To do
Begin your copy at the line with "[Facebook] (17, 8)" in the records below and end it at the line with "Learn More (126, 1291)", restating each line word for word; omit the pictures.

Task input
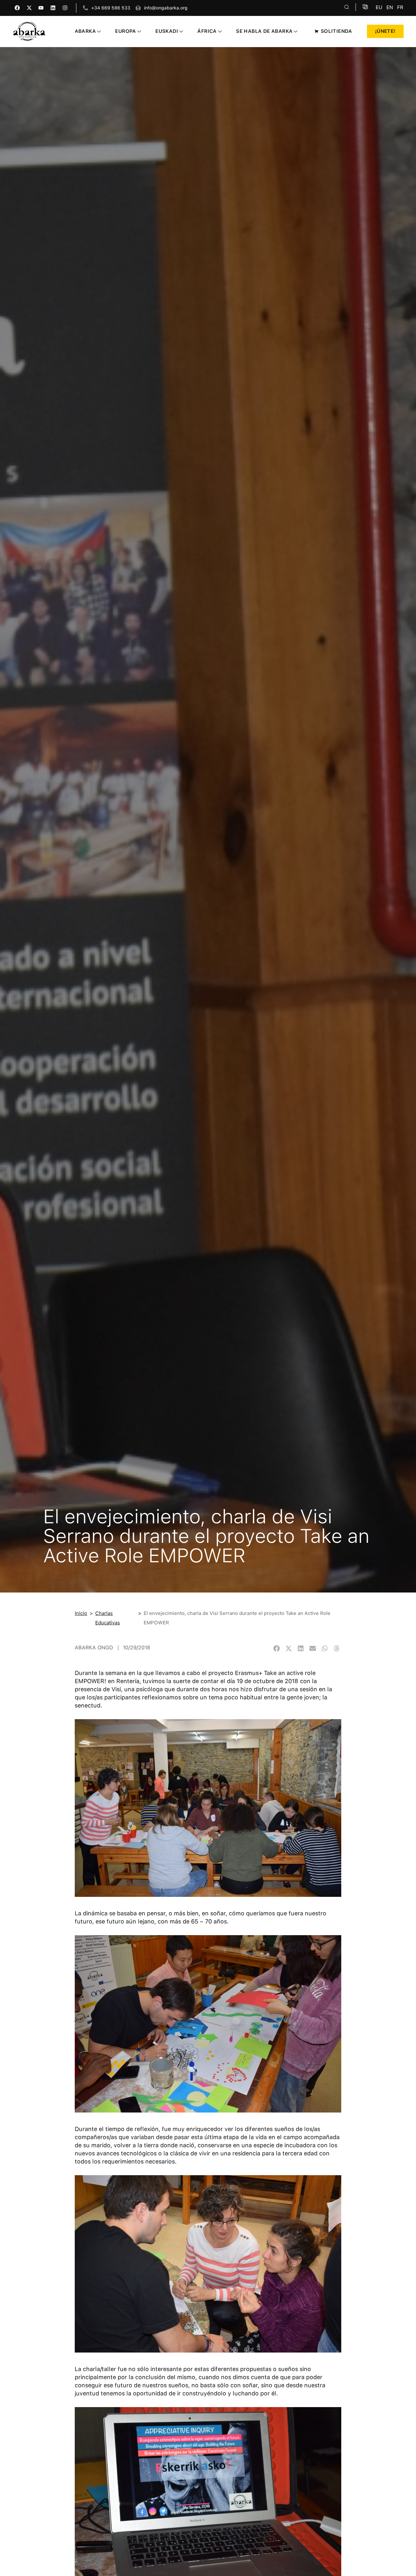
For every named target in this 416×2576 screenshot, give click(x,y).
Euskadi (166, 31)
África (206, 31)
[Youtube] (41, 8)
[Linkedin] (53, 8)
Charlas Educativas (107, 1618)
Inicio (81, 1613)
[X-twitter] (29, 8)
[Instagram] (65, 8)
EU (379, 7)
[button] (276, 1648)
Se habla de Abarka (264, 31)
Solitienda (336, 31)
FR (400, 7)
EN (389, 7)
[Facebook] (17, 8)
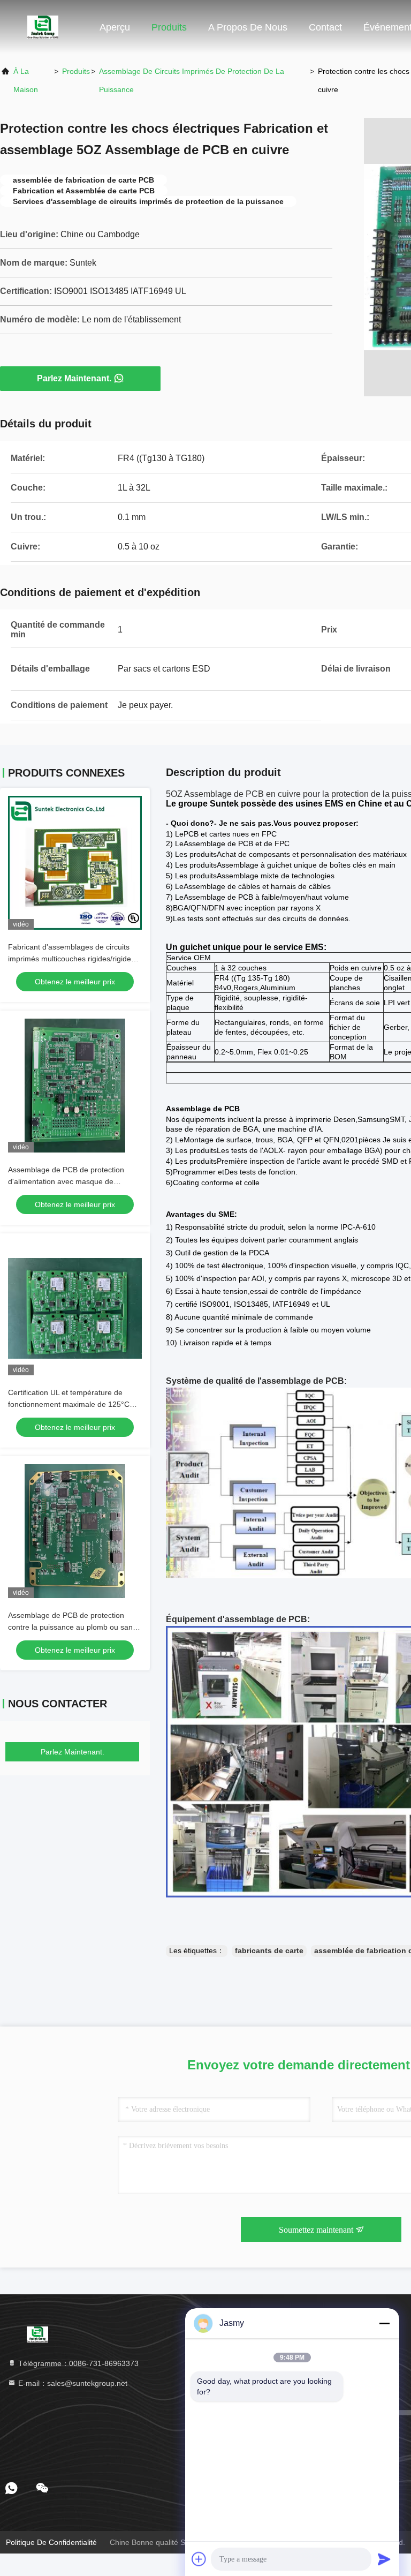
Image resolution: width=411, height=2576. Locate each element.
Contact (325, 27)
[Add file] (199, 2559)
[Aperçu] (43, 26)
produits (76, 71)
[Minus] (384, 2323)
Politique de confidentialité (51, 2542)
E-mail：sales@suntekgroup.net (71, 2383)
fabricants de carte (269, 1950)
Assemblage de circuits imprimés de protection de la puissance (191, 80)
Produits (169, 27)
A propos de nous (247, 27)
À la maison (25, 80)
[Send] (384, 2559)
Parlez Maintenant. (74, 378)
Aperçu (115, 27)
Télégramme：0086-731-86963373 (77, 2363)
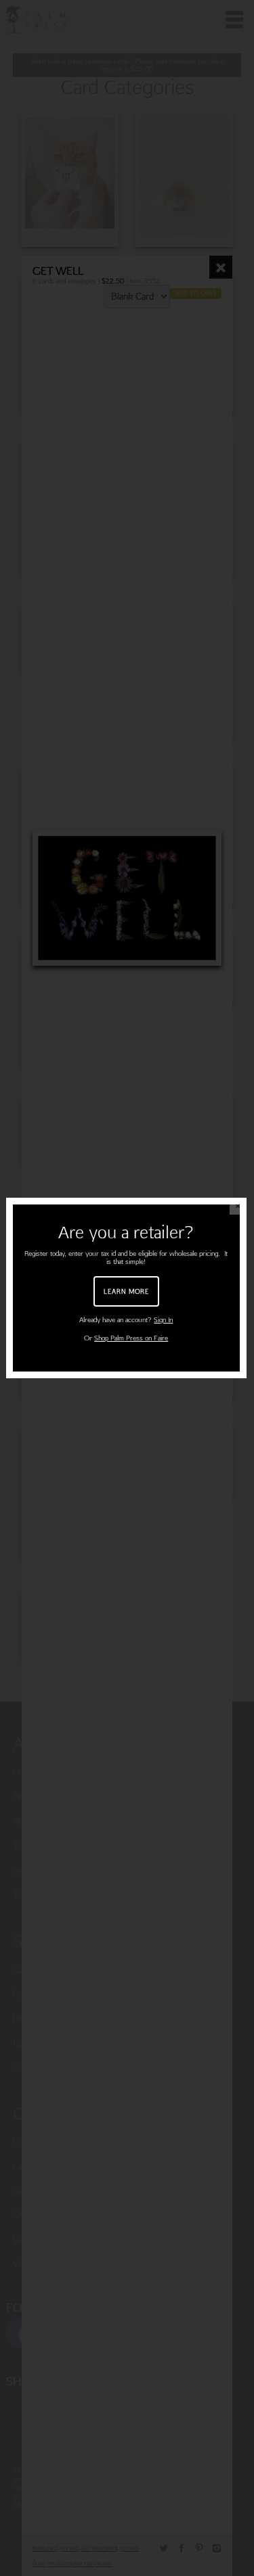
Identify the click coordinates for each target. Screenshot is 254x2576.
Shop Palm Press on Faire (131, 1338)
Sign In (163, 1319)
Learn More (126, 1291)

==

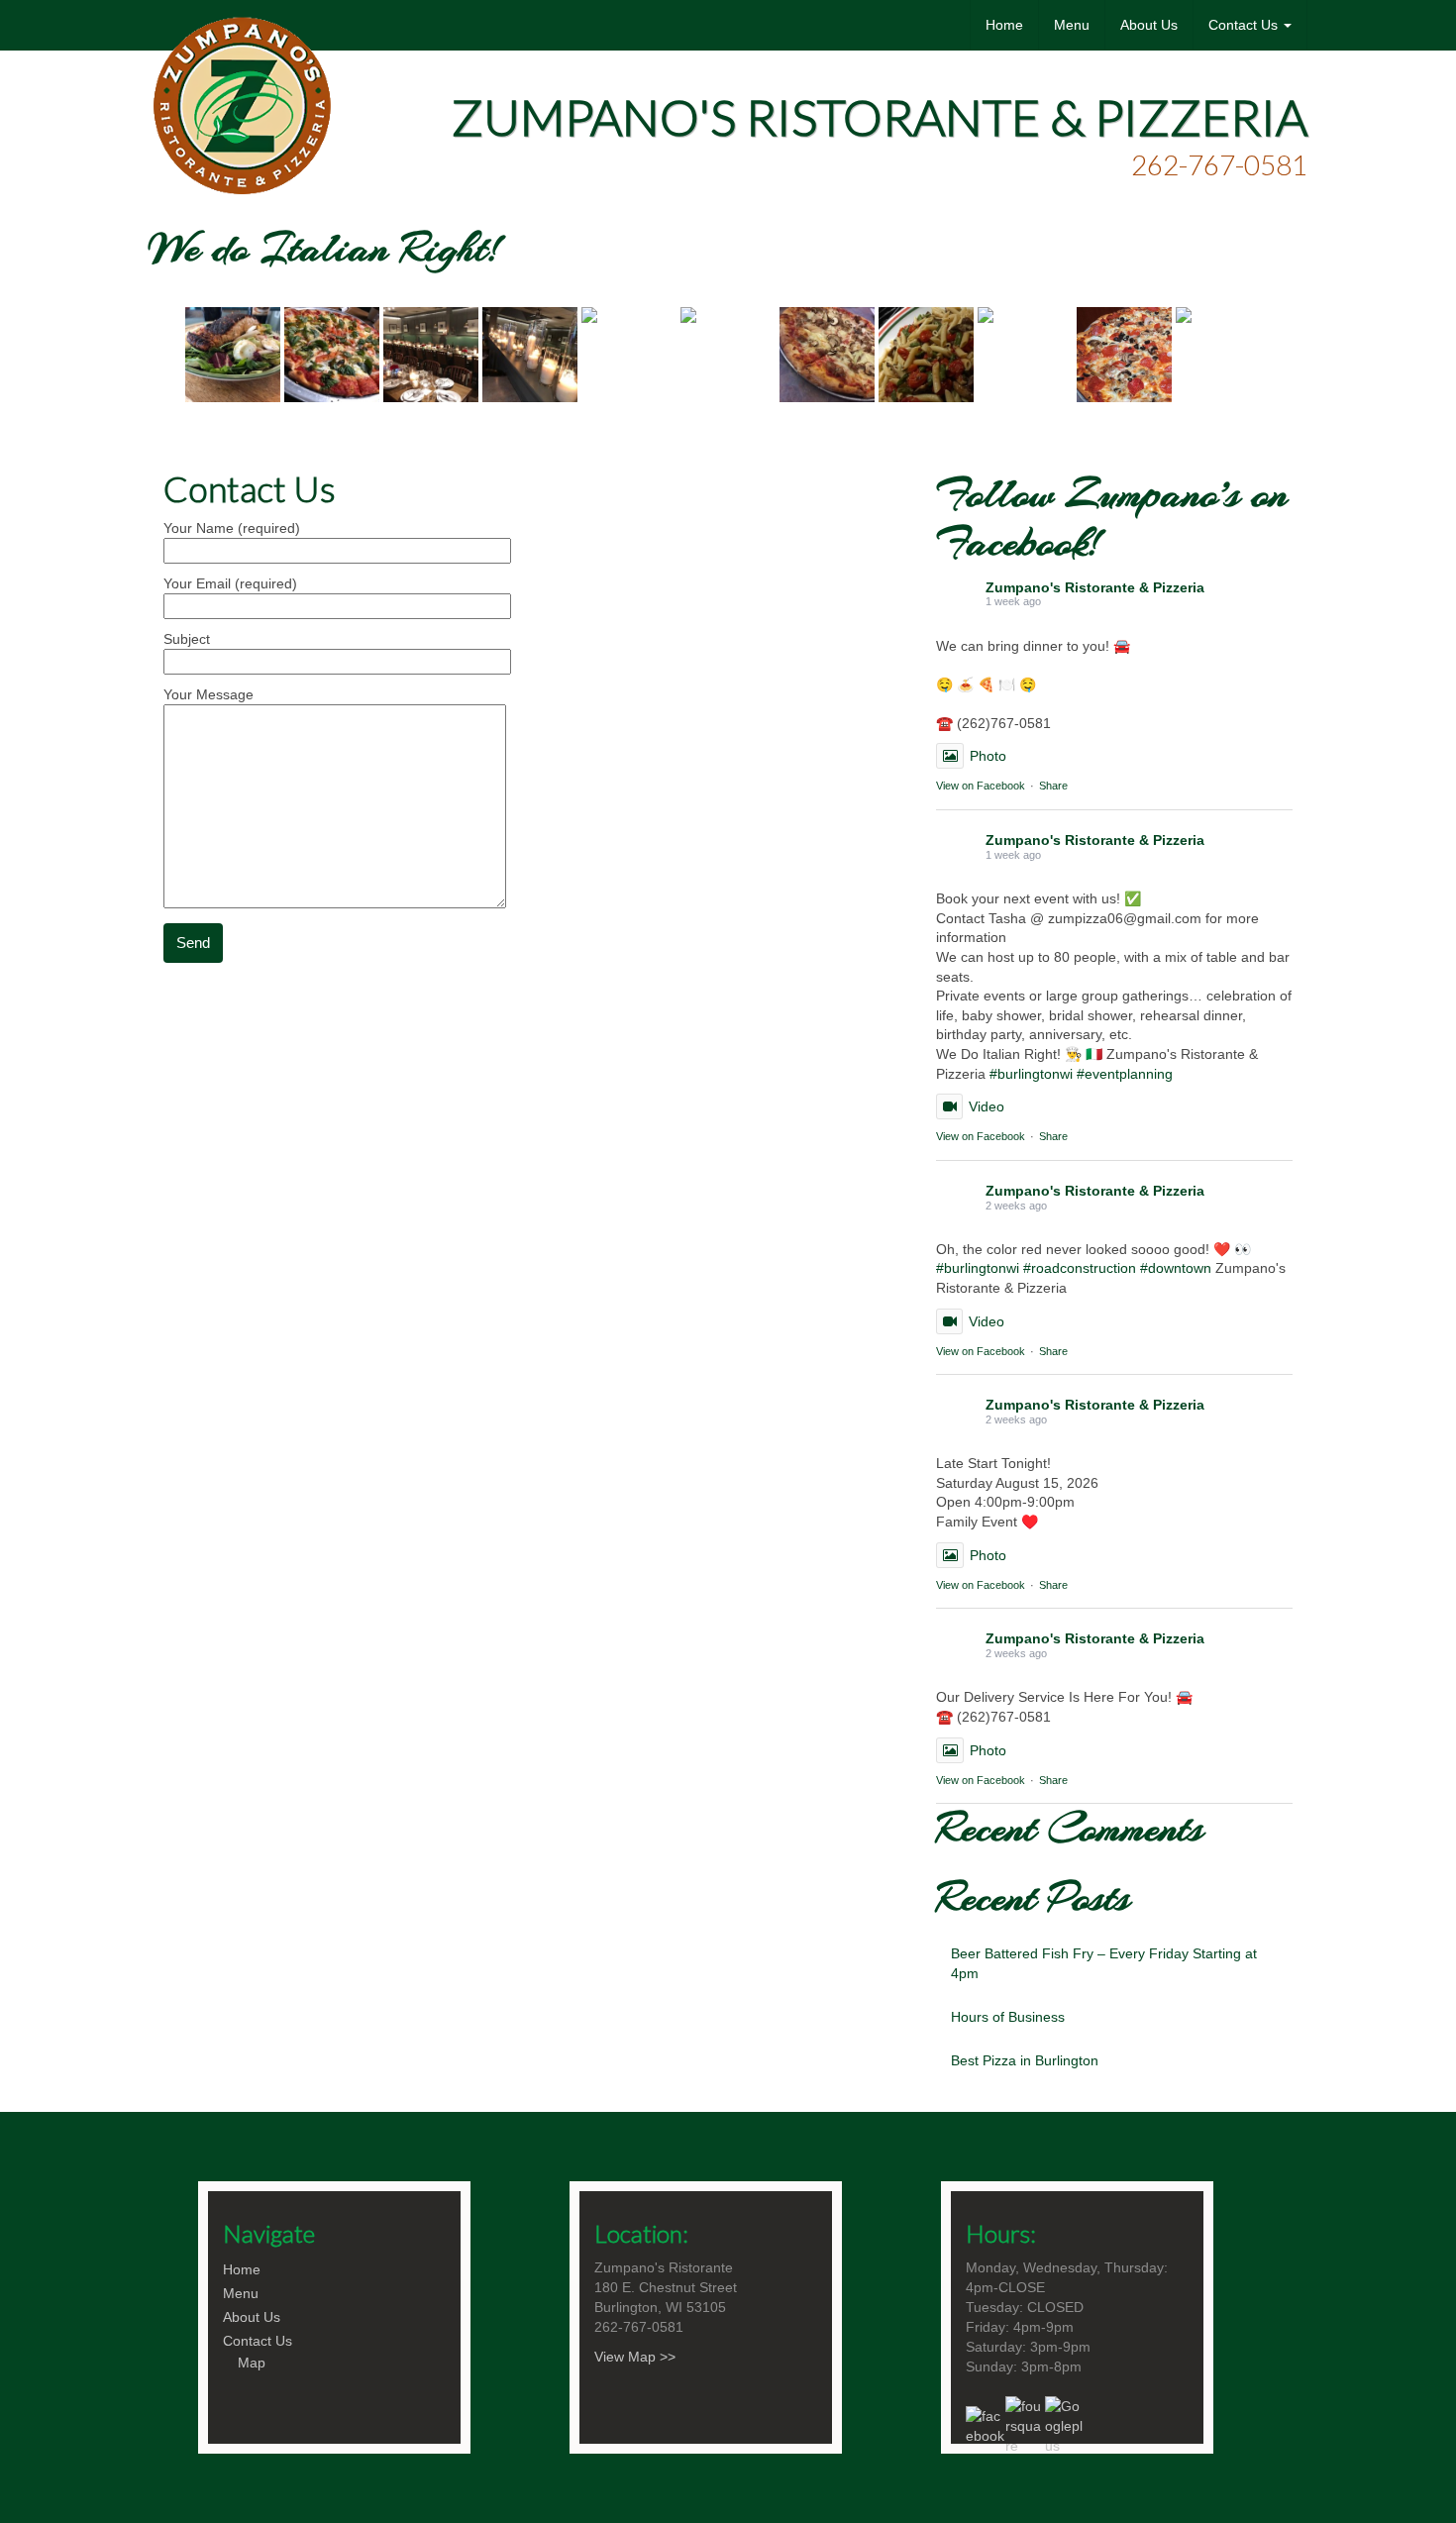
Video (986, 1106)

Worked solution
[Facebook] (17, 8)
Image resolution: width=411, height=2576. Locate each element.
Contact (325, 27)
[Add file] (199, 2559)
[Aperçu] (43, 26)
produits (76, 71)
[Minus] (384, 2323)
Politique de confidentialité (51, 2542)
E-mail：sales@suntekgroup.net (71, 2383)
fabricants de carte (269, 1950)
Assemblage de circuits imprimés de protection de la puissance (191, 80)
Produits (169, 27)
A propos de nous (247, 27)
À la maison (25, 80)
[Send] (384, 2559)
Parlez Maintenant. (74, 378)
Aperçu (115, 27)
Télégramme：0086-731-86963373 (77, 2363)
Identify the click coordinates for each target. Screenshot is 254x2576.
Shop Palm Press on Faire (131, 1338)
Sign In (163, 1319)
Learn More (126, 1291)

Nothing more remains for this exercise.